(Stored data entries)
※
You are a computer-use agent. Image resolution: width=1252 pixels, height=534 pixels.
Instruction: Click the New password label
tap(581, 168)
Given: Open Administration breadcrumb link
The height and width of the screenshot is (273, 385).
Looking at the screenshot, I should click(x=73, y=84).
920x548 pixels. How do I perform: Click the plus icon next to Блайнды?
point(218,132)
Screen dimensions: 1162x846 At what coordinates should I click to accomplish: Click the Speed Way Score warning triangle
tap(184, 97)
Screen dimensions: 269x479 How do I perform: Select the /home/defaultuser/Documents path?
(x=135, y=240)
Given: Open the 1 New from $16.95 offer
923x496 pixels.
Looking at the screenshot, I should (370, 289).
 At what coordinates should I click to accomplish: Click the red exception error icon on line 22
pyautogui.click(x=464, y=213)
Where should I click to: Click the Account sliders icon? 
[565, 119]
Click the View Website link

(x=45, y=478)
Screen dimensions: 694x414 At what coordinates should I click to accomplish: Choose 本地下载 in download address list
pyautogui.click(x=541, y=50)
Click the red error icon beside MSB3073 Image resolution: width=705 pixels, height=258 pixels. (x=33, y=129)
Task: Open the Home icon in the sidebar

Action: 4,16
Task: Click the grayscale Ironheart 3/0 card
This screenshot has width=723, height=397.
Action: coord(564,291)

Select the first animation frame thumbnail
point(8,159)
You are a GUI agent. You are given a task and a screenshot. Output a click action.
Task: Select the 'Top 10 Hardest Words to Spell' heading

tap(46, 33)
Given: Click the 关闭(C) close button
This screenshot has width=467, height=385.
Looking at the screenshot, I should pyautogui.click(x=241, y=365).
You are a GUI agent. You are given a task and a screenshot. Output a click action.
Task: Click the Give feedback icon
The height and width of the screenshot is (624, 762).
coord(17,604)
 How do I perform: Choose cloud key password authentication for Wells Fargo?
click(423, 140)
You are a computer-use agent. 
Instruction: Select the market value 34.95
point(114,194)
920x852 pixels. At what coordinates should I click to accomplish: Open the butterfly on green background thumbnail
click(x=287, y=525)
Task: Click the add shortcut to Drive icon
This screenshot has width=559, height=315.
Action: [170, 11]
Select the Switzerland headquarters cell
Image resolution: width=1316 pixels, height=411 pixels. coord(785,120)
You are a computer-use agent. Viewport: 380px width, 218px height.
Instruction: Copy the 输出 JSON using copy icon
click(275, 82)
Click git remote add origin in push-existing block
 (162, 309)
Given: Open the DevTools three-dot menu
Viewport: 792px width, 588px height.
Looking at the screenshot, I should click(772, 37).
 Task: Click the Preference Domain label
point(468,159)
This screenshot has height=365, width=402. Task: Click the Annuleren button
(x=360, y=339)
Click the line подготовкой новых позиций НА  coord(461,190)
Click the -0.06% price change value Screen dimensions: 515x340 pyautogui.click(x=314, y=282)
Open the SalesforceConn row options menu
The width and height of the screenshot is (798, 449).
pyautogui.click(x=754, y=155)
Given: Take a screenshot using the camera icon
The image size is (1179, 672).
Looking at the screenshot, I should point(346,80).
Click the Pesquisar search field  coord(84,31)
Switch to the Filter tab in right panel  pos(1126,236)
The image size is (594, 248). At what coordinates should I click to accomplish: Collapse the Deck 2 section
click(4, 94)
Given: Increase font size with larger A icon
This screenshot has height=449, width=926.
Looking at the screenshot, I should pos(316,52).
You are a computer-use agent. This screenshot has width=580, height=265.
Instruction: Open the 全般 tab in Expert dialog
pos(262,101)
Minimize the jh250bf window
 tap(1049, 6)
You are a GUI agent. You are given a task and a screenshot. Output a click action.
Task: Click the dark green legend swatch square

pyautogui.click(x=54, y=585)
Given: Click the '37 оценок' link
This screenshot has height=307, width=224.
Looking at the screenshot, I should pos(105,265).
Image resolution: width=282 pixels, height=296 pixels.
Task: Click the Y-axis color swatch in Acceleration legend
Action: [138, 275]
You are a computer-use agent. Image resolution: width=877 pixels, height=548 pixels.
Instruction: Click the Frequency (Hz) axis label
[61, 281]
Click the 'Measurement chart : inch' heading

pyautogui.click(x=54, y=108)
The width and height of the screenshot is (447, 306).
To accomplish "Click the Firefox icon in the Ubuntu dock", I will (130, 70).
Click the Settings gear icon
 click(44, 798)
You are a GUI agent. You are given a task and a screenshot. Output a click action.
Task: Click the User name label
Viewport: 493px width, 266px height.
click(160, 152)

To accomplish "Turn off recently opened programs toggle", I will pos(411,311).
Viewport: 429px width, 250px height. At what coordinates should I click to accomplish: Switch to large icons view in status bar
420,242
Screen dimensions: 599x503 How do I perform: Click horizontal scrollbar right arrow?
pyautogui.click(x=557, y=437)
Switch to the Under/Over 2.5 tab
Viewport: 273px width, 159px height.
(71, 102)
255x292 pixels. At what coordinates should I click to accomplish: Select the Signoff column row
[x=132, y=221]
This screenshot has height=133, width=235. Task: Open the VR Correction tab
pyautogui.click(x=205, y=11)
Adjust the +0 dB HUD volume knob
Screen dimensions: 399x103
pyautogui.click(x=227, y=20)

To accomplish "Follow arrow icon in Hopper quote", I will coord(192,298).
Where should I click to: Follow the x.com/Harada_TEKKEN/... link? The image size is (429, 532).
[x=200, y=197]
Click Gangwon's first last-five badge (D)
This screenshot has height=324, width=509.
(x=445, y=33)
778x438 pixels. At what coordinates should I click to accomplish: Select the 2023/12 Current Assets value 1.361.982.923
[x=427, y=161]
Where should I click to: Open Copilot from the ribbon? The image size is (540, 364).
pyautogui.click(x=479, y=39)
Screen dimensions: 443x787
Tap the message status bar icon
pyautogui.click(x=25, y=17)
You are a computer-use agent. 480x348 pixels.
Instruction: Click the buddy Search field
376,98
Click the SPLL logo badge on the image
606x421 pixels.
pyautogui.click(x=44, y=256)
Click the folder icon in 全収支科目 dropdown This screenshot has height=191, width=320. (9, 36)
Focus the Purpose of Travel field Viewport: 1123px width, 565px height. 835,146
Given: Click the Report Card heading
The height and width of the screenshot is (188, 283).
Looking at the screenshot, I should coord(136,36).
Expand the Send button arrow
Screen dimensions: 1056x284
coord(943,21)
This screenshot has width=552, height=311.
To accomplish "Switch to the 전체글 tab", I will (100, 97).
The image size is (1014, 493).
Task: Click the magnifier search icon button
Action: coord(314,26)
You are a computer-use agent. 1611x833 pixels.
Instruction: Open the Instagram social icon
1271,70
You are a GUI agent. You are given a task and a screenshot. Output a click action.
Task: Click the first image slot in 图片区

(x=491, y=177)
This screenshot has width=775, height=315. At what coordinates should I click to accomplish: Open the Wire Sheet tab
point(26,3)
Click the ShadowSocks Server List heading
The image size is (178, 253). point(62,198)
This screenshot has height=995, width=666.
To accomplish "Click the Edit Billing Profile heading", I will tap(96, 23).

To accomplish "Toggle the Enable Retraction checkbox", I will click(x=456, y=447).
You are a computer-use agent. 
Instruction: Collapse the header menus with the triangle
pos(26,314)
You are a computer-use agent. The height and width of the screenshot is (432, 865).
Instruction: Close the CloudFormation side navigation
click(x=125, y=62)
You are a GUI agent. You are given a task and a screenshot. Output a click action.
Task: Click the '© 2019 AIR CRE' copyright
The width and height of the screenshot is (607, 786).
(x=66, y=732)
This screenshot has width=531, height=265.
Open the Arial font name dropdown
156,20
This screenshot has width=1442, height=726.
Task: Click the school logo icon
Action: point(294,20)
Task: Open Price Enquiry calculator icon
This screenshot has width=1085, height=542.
※
■ Work required
Your response should be the lines of the entries above that include the string "badge".

■ Response area
Click Gangwon's first last-five badge (D)
Click the SPLL logo badge on the image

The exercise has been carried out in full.